Allgeier claims that criticism of the U.S. Farm Bill ignores that U.S. domestic support for agriculture would remain within the $19,000 billion annual limit set by the WTO rules and also contains a "circuit breaker" that would allow the agriculture secretary to intervene if the ceiling approaches a level where it would be breached. This is true, however it is difficult to forecast a breaching as expenditure will fluctuate according to market price movement. If there was a breach, it would be political suicide to make farmers pay back the excess, and the U.S. could find itself suddenly going counter to WTO obligations or attempting to reclassify expenditures. There is also a loophole called the de minimis clause that some claim the counter-cyclical subsidies should be exempt from. Usually counted against the ceiling, payments which are 'non-product specific' and do not exceed 5 percent of the value of production could be excluded. Five percent would be about $10 billion per year which is based on the total value of U.S. farm production. There is some debate whether these would fall under 'non-product specific' or 'crop specific.'

There is some reason for the U.S. to feel pressure to protect its own. The WTO annual domestic support limit for the European Union is more than $61,000 billion and around $31,000 billion for Japan. "The fact is, unless there is a negotiation of a new reform package, we are allowed to have this level of support," Allgeir said. It is however, counterproductive for the U.S. to implement a massive agriculture bill when it would be better off pressuring the other markets to further reform their own subsidy policies.

Belgian Prime Minister Guy Verhofstadt who held the EU presidency under the Doha round, was also at the OECD meetings and warned that pressure for more farm support in the EU would increase because of the US position. The European Commission had lately been trying to reduce subsidies on production in the Common Agricultural Policy (CAP). Though now the EU now says there can be no 'substantial changes' to the $40 billion per year CAP, at least until the next round of talks after 2005.

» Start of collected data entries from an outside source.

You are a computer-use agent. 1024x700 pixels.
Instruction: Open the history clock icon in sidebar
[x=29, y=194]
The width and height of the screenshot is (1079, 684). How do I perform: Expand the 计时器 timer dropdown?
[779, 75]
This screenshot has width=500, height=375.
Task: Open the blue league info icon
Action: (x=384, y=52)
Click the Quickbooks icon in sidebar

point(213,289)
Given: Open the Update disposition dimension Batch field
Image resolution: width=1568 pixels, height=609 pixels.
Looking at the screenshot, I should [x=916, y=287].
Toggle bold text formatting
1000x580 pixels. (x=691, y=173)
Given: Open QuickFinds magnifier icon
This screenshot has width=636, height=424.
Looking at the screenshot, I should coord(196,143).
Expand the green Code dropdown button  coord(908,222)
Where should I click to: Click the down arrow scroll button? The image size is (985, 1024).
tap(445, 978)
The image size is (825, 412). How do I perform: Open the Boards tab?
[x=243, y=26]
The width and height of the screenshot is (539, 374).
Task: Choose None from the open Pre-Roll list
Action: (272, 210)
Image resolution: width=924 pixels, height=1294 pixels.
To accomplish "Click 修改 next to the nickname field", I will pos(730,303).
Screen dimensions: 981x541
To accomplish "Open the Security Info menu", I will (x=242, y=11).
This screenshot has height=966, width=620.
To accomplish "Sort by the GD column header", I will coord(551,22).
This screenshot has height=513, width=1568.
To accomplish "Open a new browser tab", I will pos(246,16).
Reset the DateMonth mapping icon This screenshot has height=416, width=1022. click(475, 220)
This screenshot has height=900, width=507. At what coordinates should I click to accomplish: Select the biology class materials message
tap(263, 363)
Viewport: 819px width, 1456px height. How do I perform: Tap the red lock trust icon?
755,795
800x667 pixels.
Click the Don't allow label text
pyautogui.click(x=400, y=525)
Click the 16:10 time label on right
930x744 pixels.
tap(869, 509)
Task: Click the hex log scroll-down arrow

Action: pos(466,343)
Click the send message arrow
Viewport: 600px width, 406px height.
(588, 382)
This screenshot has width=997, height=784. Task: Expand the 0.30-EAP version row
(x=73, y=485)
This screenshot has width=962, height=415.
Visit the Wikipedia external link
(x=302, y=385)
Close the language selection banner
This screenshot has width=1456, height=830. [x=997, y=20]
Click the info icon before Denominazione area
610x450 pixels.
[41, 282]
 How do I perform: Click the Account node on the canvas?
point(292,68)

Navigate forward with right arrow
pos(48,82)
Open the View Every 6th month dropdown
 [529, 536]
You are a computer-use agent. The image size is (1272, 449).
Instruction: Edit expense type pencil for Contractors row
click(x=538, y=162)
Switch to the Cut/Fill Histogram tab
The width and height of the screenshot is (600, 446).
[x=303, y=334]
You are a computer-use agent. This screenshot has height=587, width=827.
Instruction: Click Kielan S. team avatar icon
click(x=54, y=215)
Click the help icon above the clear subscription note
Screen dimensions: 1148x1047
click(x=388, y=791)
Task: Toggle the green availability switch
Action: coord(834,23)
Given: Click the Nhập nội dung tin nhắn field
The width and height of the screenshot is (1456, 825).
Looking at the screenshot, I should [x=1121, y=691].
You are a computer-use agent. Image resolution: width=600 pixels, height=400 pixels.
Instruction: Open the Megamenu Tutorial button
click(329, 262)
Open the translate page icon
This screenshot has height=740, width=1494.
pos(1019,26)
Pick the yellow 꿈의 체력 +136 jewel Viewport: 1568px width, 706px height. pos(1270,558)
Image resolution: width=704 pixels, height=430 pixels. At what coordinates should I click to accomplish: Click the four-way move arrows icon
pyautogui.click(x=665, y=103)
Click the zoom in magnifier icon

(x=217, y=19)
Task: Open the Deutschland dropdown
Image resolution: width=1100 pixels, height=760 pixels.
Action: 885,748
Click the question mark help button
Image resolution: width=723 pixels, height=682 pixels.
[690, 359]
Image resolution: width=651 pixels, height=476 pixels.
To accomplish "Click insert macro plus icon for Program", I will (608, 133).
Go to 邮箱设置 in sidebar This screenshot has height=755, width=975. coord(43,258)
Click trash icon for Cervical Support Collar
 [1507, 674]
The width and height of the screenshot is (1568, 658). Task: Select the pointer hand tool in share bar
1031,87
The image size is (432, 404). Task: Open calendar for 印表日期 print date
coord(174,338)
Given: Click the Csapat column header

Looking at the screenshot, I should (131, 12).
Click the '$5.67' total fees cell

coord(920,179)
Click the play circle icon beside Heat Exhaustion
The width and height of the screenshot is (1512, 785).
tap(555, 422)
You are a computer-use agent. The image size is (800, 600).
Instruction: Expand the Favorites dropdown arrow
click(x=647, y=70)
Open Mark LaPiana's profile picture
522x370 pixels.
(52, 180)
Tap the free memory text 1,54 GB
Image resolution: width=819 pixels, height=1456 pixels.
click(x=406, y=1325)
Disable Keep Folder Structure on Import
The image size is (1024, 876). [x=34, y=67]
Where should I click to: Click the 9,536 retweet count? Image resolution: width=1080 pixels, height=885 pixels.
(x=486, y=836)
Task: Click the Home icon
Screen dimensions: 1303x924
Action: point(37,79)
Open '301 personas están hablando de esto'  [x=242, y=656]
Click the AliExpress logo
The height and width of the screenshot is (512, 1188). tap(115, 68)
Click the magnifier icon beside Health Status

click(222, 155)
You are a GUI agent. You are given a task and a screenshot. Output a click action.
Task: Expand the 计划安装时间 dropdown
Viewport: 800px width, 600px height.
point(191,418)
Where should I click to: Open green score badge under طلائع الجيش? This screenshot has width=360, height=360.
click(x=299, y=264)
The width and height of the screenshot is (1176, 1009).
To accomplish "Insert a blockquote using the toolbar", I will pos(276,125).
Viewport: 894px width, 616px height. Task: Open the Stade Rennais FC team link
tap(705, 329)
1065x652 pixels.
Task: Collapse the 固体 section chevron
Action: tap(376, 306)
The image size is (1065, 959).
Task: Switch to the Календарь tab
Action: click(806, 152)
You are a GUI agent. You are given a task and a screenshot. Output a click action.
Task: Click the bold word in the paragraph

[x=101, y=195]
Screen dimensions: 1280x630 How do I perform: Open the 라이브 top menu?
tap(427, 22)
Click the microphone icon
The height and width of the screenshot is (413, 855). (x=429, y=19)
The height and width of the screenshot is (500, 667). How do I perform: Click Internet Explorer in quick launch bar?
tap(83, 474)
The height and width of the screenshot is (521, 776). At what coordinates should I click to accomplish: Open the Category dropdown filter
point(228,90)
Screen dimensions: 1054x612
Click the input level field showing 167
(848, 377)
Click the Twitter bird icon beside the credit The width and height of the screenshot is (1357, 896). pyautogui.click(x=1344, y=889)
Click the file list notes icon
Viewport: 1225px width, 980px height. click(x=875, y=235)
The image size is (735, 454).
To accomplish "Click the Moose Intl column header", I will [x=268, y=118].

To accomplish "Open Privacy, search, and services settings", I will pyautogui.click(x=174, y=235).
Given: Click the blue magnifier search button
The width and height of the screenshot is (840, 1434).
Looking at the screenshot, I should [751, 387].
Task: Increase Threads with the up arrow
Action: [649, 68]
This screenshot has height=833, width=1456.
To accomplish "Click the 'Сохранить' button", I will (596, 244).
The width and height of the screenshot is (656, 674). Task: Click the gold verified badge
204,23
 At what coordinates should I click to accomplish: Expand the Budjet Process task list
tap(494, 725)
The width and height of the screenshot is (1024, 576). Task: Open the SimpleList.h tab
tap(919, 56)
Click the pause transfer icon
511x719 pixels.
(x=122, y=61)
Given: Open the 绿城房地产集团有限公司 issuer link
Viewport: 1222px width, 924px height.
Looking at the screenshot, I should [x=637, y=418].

As far as market access and export subsidies, Allgeier pointed out that the average U.S. tariffs on agricultural products are 12 percent, compared with the EU's 30 percent average. He said U.S. export subsidies are far lower than those of the EU, and reaffirmed that the United States remains committed to their elimination.

TPA? To Be Announced...

The U.S. Senate recently passed the new Trade Bill giving President Bush momentum to get approval for the Trade Promotion Authority, though it still has to go through the House. EU Trade Commissioner Pascal Lamy has expressed concern over the difficulties the Bush administration faces in negotiating with Congress on trade agreements. U.S. Trade Representative Robert Zoellick, originally scheduled to attend the OECD meetings in Paris, remained in Washington to lobby the Senate on passage of TPA, where his efforts have paid off - to a point. The last grant of fast track expired under President Clinton's tenure in 1994 and various attempts to renew it have failed due to disputes with labor and environmental groups. Even with the happy face the Bush administration is putting on the passage of TPA in the Senate, the new bill would allow Congress to reject proposed changes to U.S. laws on antidumping and countervailing duties and other trade remedies while still approving the rest of a negotiated trade agreement, restricting Bush's ability to act swiftly on trade disputes. The White House is hoping for better results out of the House, but it may be little more than wishful thinking.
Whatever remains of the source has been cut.